··· Records for this exercise
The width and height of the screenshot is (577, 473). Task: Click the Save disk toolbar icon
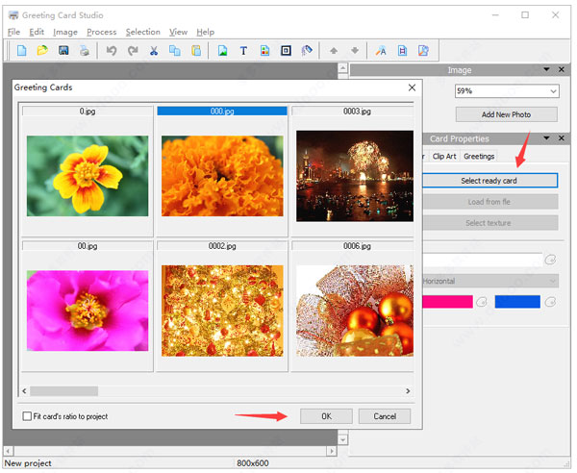63,50
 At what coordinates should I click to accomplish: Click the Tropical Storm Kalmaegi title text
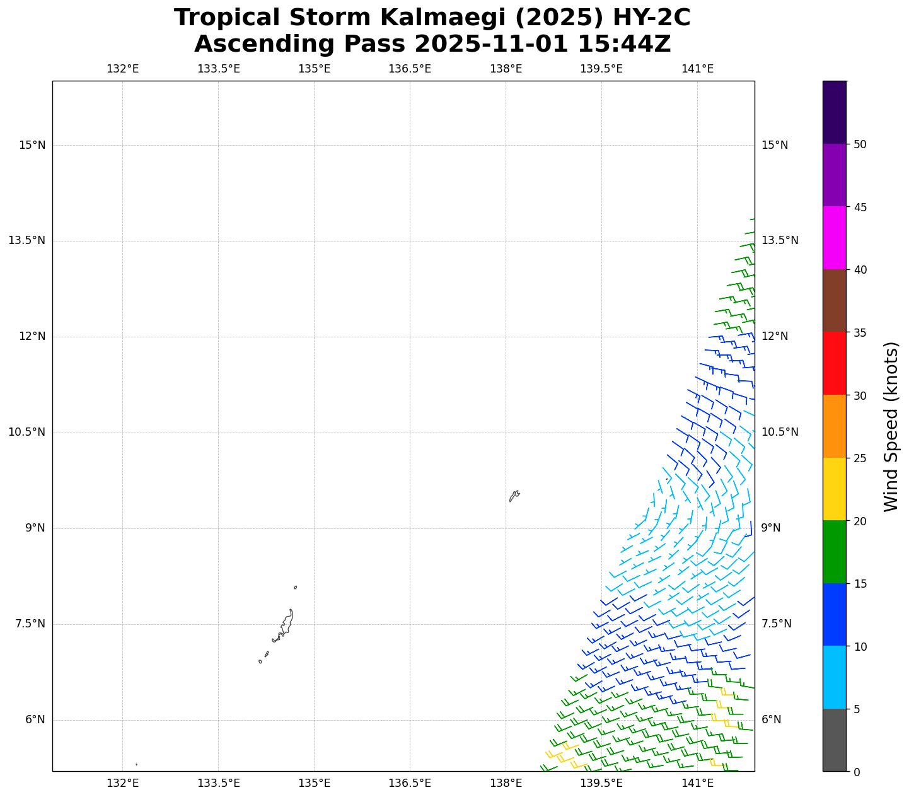click(432, 18)
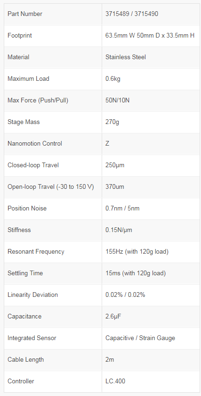Click the 2.6µF capacitance value
The height and width of the screenshot is (396, 201).
coord(113,317)
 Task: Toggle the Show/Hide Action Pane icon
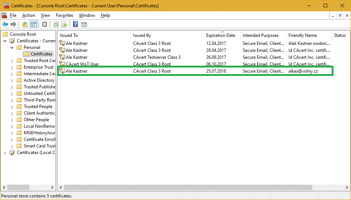(84, 24)
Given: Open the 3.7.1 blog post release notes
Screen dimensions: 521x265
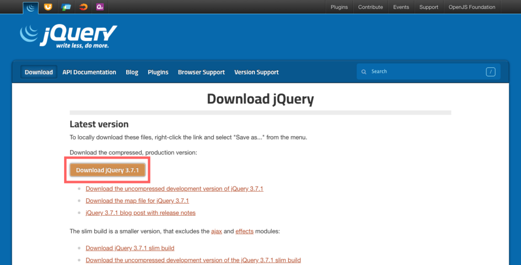Looking at the screenshot, I should 140,213.
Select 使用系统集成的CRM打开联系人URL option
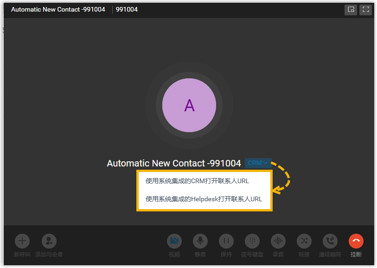The height and width of the screenshot is (268, 377). (x=197, y=181)
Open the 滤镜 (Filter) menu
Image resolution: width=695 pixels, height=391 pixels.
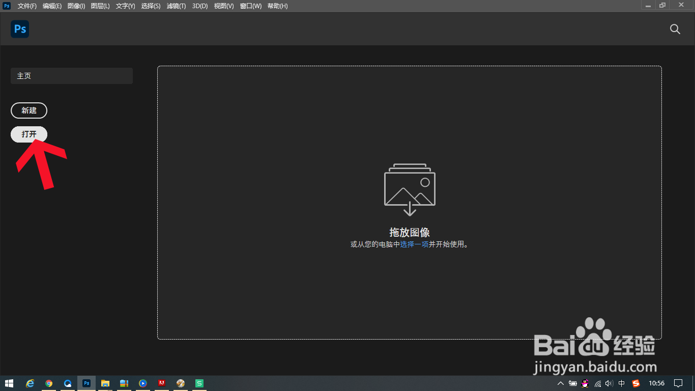pyautogui.click(x=176, y=6)
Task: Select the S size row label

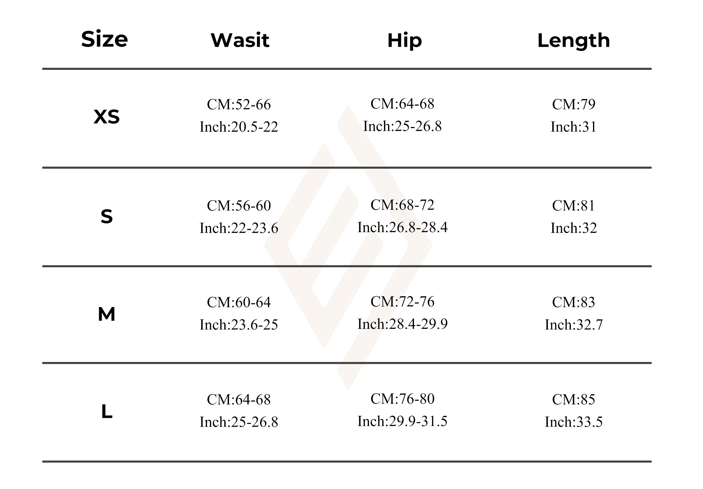Action: point(107,216)
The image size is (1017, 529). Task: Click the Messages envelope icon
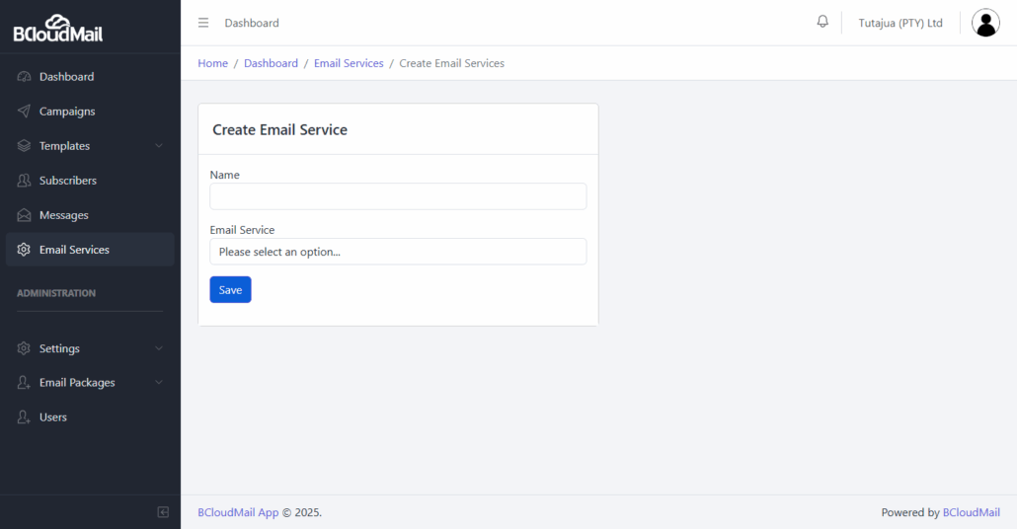(x=24, y=214)
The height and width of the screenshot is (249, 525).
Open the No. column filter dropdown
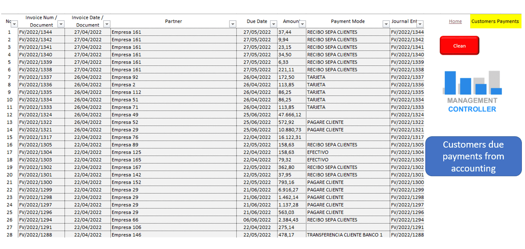coord(14,24)
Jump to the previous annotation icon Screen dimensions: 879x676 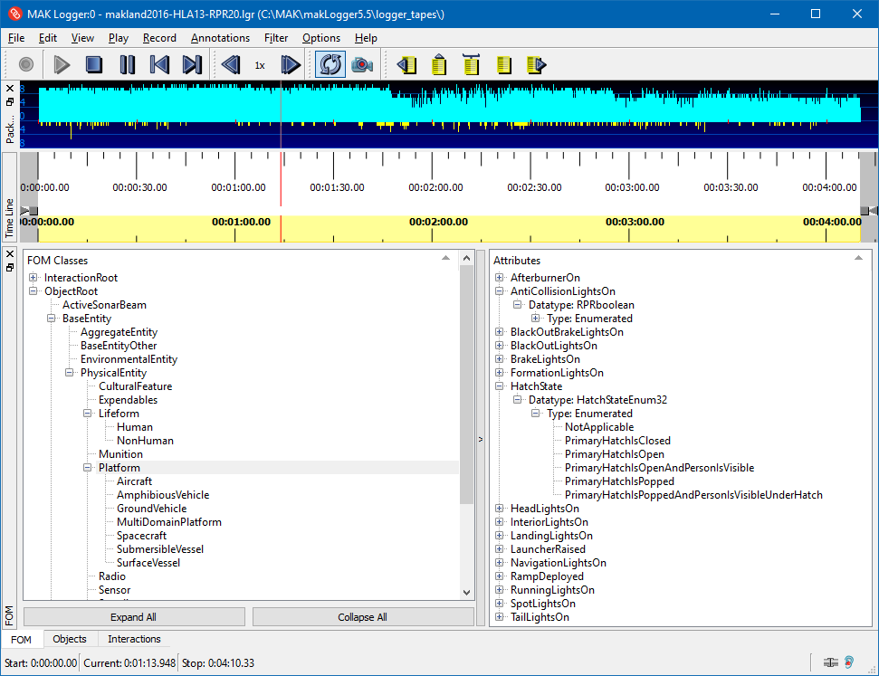pos(406,64)
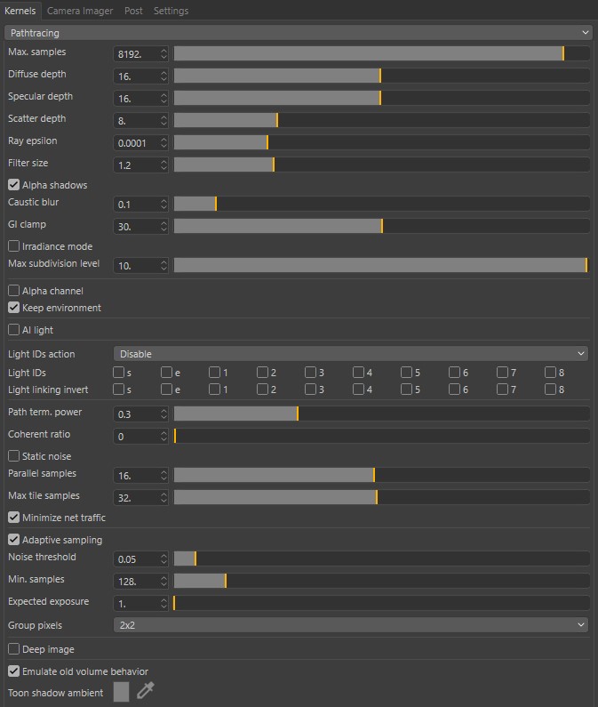598x707 pixels.
Task: Click the Ray epsilon value field
Action: click(x=136, y=142)
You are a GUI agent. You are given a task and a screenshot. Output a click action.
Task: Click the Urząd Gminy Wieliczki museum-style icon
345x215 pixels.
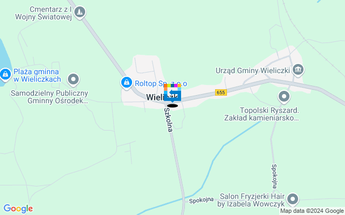(298, 69)
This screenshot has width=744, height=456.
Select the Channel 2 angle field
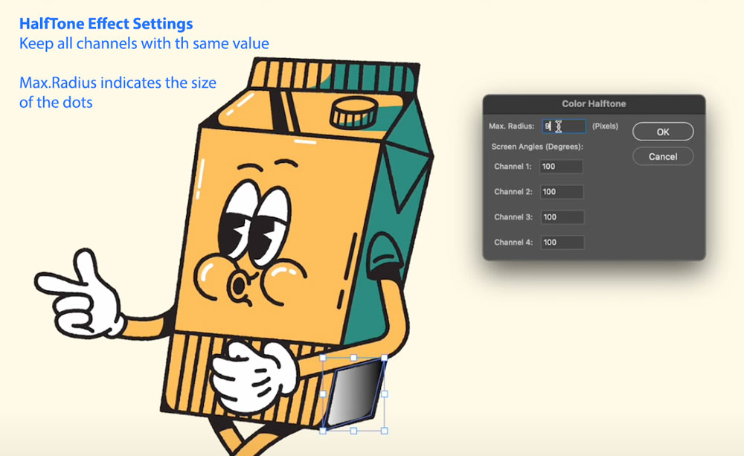click(x=562, y=192)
······
> _Exercise_
Give back exactly the lines above from the one with "Task: Toggle the Show/Hide Action Pane icon" through the one with "The height and width of the screenshot is (249, 525).", both included. Pictures don't belong in the copy.

> _Task response_
 Task: Toggle the Show/Hide Action Pane icon
(84, 24)
Given: Open the 3.7.1 blog post release notes
Screen dimensions: 521x265
Looking at the screenshot, I should 140,213.
Select 使用系统集成的CRM打开联系人URL option
The height and width of the screenshot is (268, 377). (x=197, y=181)
Open the 滤镜 (Filter) menu
Image resolution: width=695 pixels, height=391 pixels.
pyautogui.click(x=176, y=6)
Task: Select the S size row label

Action: point(107,216)
The image size is (1017, 529). Task: Click the Messages envelope icon
(x=24, y=214)
The height and width of the screenshot is (249, 525).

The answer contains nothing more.